Lazard has published numerous texts including “The World is Unknown” with Triple Canopy in 2019
; “Accessibility and the Arts: A Promise and A Practice” with Recess and Common Field in 2019
; and “How to Be a Person in the Age of Autoimmunity” with Cluster Magazine in 2013
Lazard received the Louis Comfort Tiffany Foundation Biennial Grant; and The Pew Center for Arts and Heritage Fellowship, both in 2019; The Flaherty Fellowship; Wynn Newhouse Award; and Rema Hort Mann Artist Community Engagement Grant (with Canaries Collective), all in 2016.

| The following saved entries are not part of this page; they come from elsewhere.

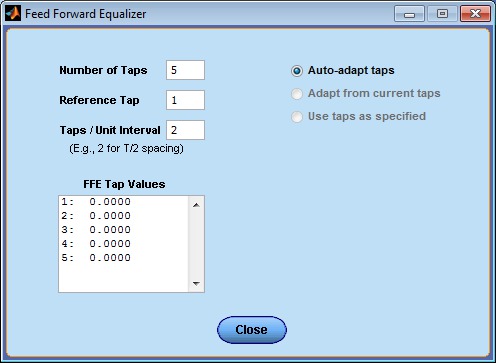Focus the Number of Taps field
Image resolution: width=496 pixels, height=363 pixels.
185,70
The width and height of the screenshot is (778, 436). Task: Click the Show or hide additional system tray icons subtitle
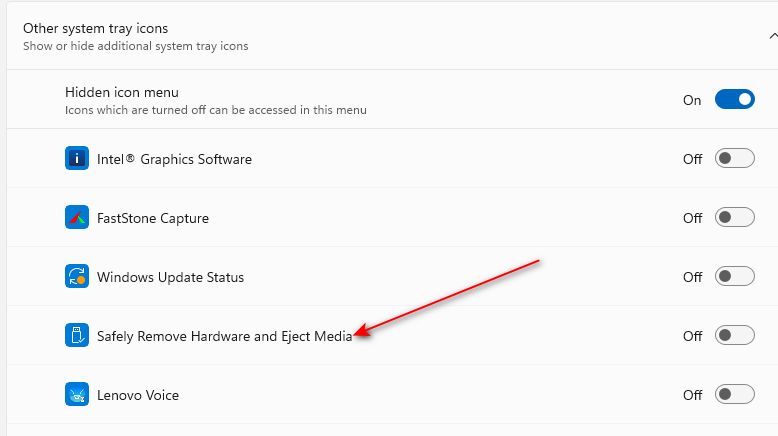[x=135, y=46]
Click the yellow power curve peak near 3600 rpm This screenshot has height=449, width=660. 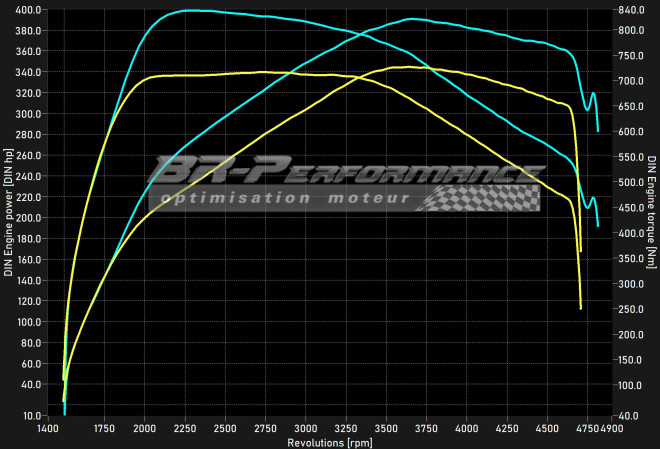(x=401, y=67)
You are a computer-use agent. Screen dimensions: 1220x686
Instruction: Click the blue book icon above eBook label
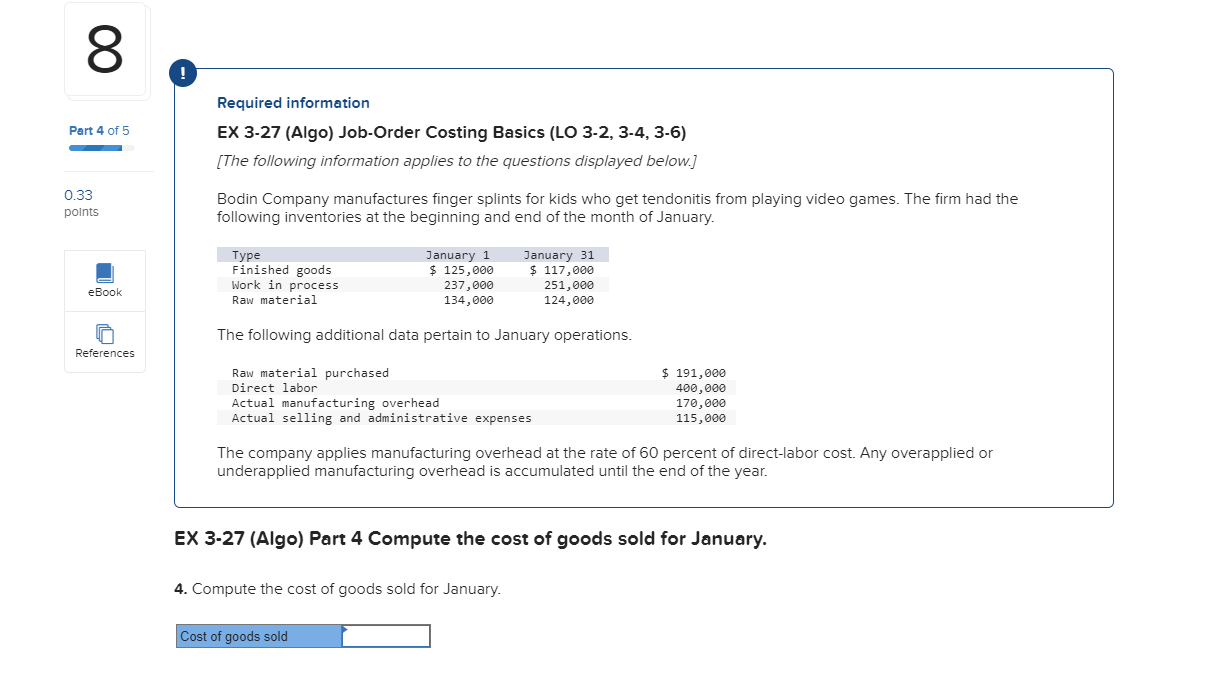point(104,272)
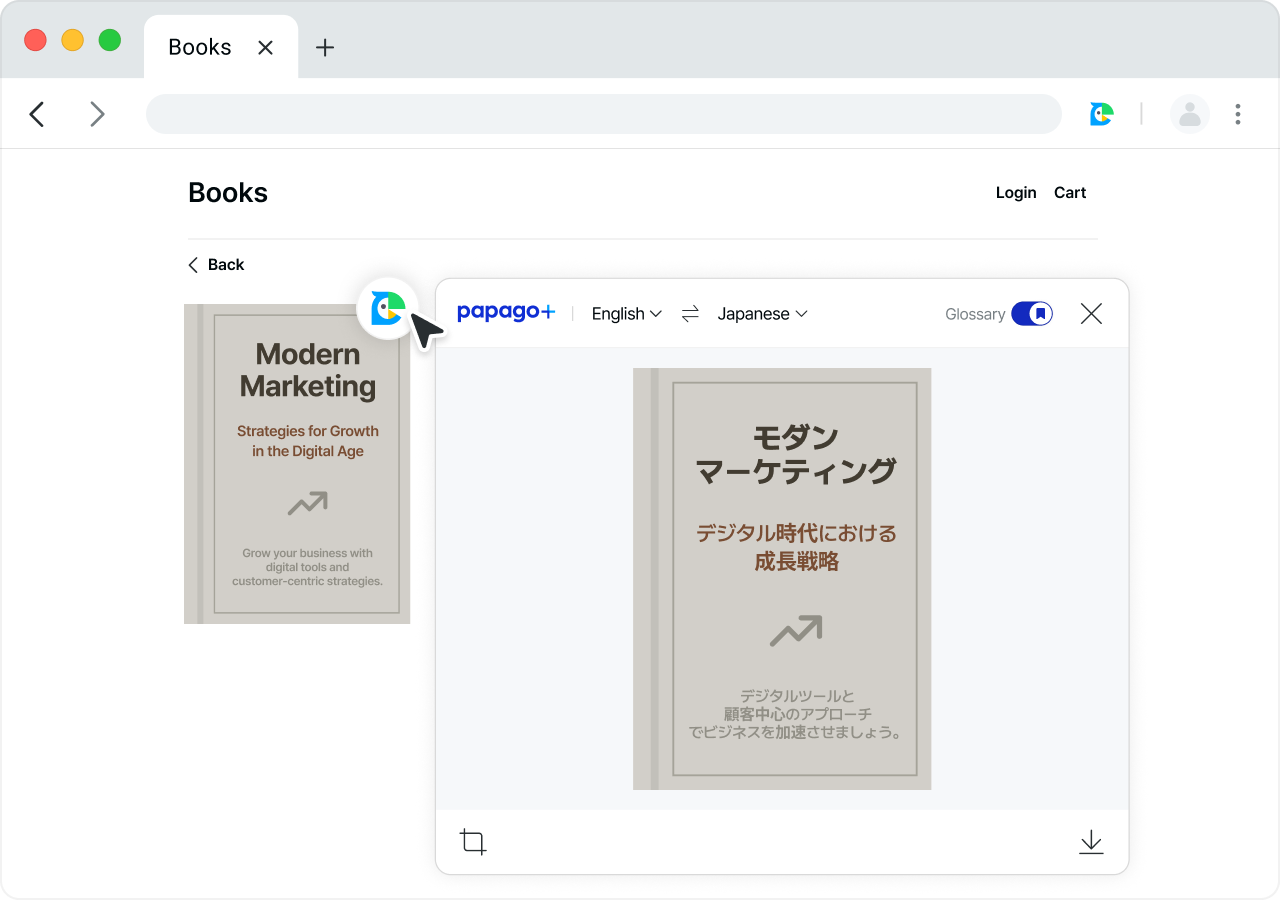Click the Papago extension icon in toolbar
1280x900 pixels.
tap(1101, 114)
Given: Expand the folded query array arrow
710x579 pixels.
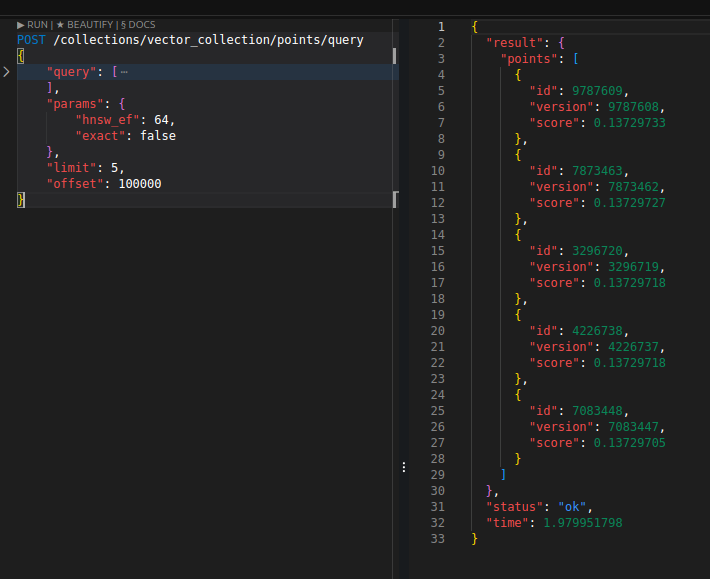Looking at the screenshot, I should (x=6, y=72).
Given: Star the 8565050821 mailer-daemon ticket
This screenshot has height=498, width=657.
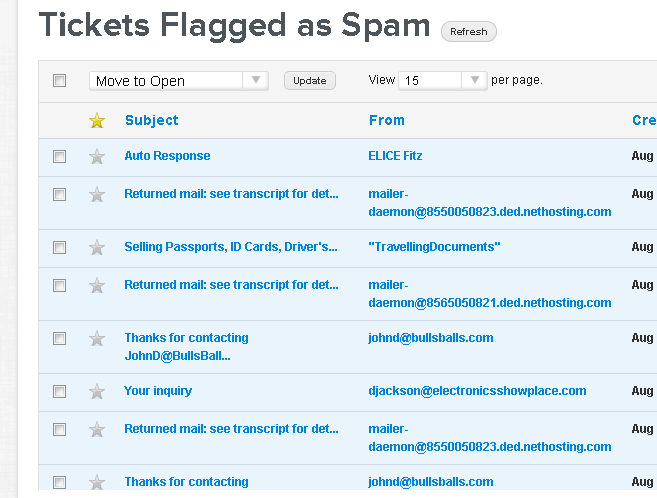Looking at the screenshot, I should click(97, 286).
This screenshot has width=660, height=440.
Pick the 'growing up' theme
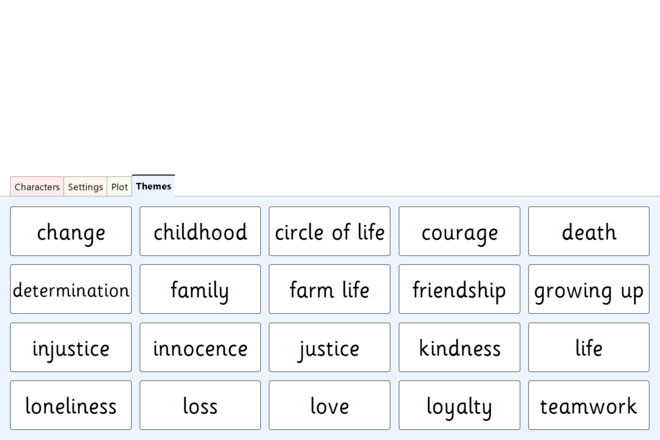click(x=588, y=290)
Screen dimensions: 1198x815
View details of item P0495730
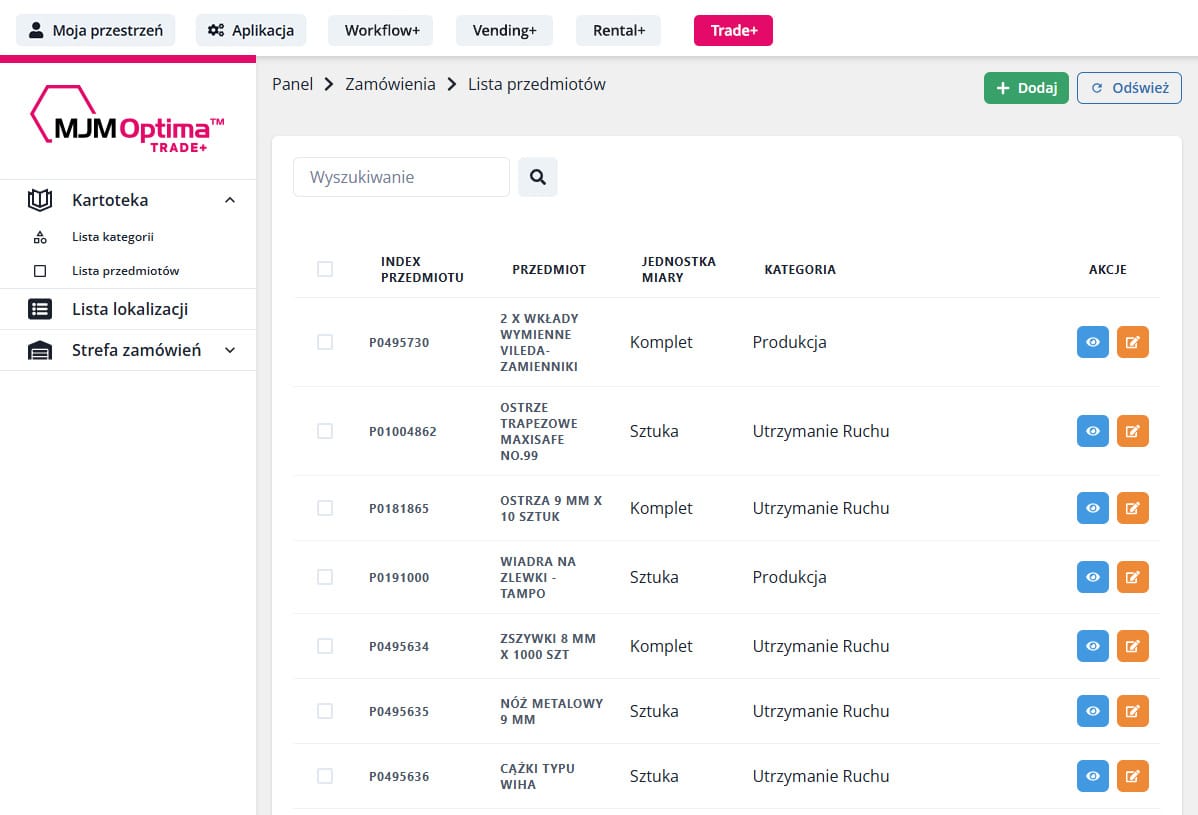pyautogui.click(x=1092, y=342)
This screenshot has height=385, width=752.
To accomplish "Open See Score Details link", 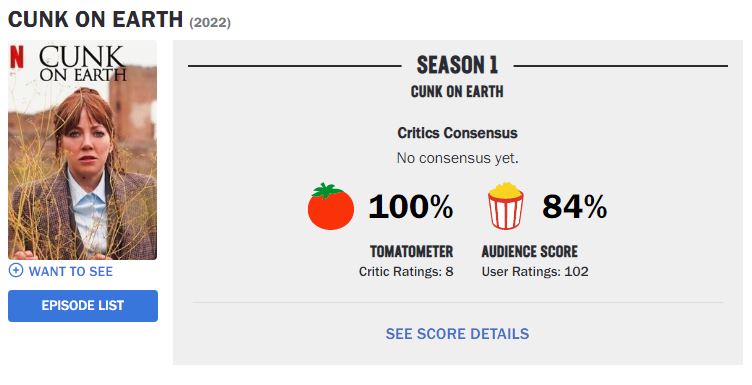I will [x=458, y=334].
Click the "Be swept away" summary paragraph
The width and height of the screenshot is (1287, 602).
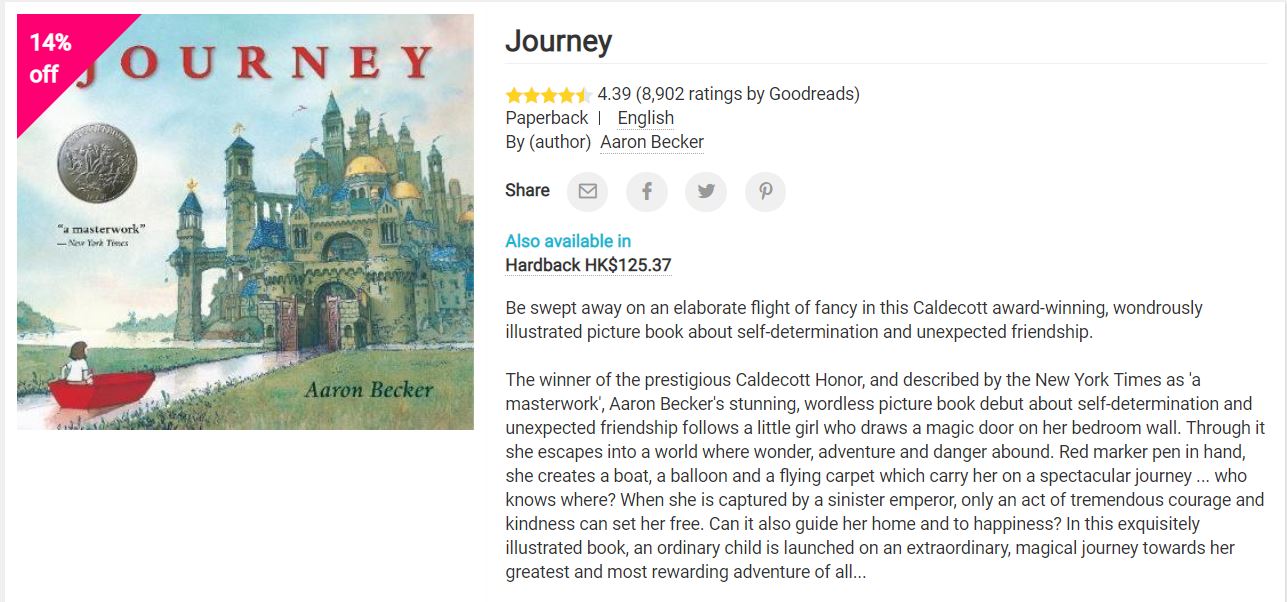click(x=853, y=319)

They have participated in group exhibitions at Palais de Tokyo, Paris, France (forthcoming); Wexner Center for the Arts, Columbus, Ohio (forthcoming); Museum fur Moderne Kunst, Frankfurt, Germany; Gebert Foundation, Rapperswil, Switzerland; MIT List Visual Arts Center, Cambridge, Massachusetts; Institute of Contemporary Art, Philadelphia; Cell Project Space, London, UK; Whitney Biennial, The Whitney Museum of American Art, New York, New York; Contemporary Art Centre (CAC) Vilnius; SALTS, Basel, Switzerland; Galerie Francesca Pia, Zurich, Switzerland; Yerba Buena Center for the Arts, San Francisco; Walker Art Center, Minneapolis; Shoot the Lobster, New York, New York; The Kitchen, New York, New York; New Museum, New York, New York.
In 2021 Lazard will have solo exhibitions at Cell Project Space, London UK; and Kunstverein Braunschweig, Braunschweig, Germany. In 2022 they will have a solo exhibition at the Walker Art Center, Minneapolis.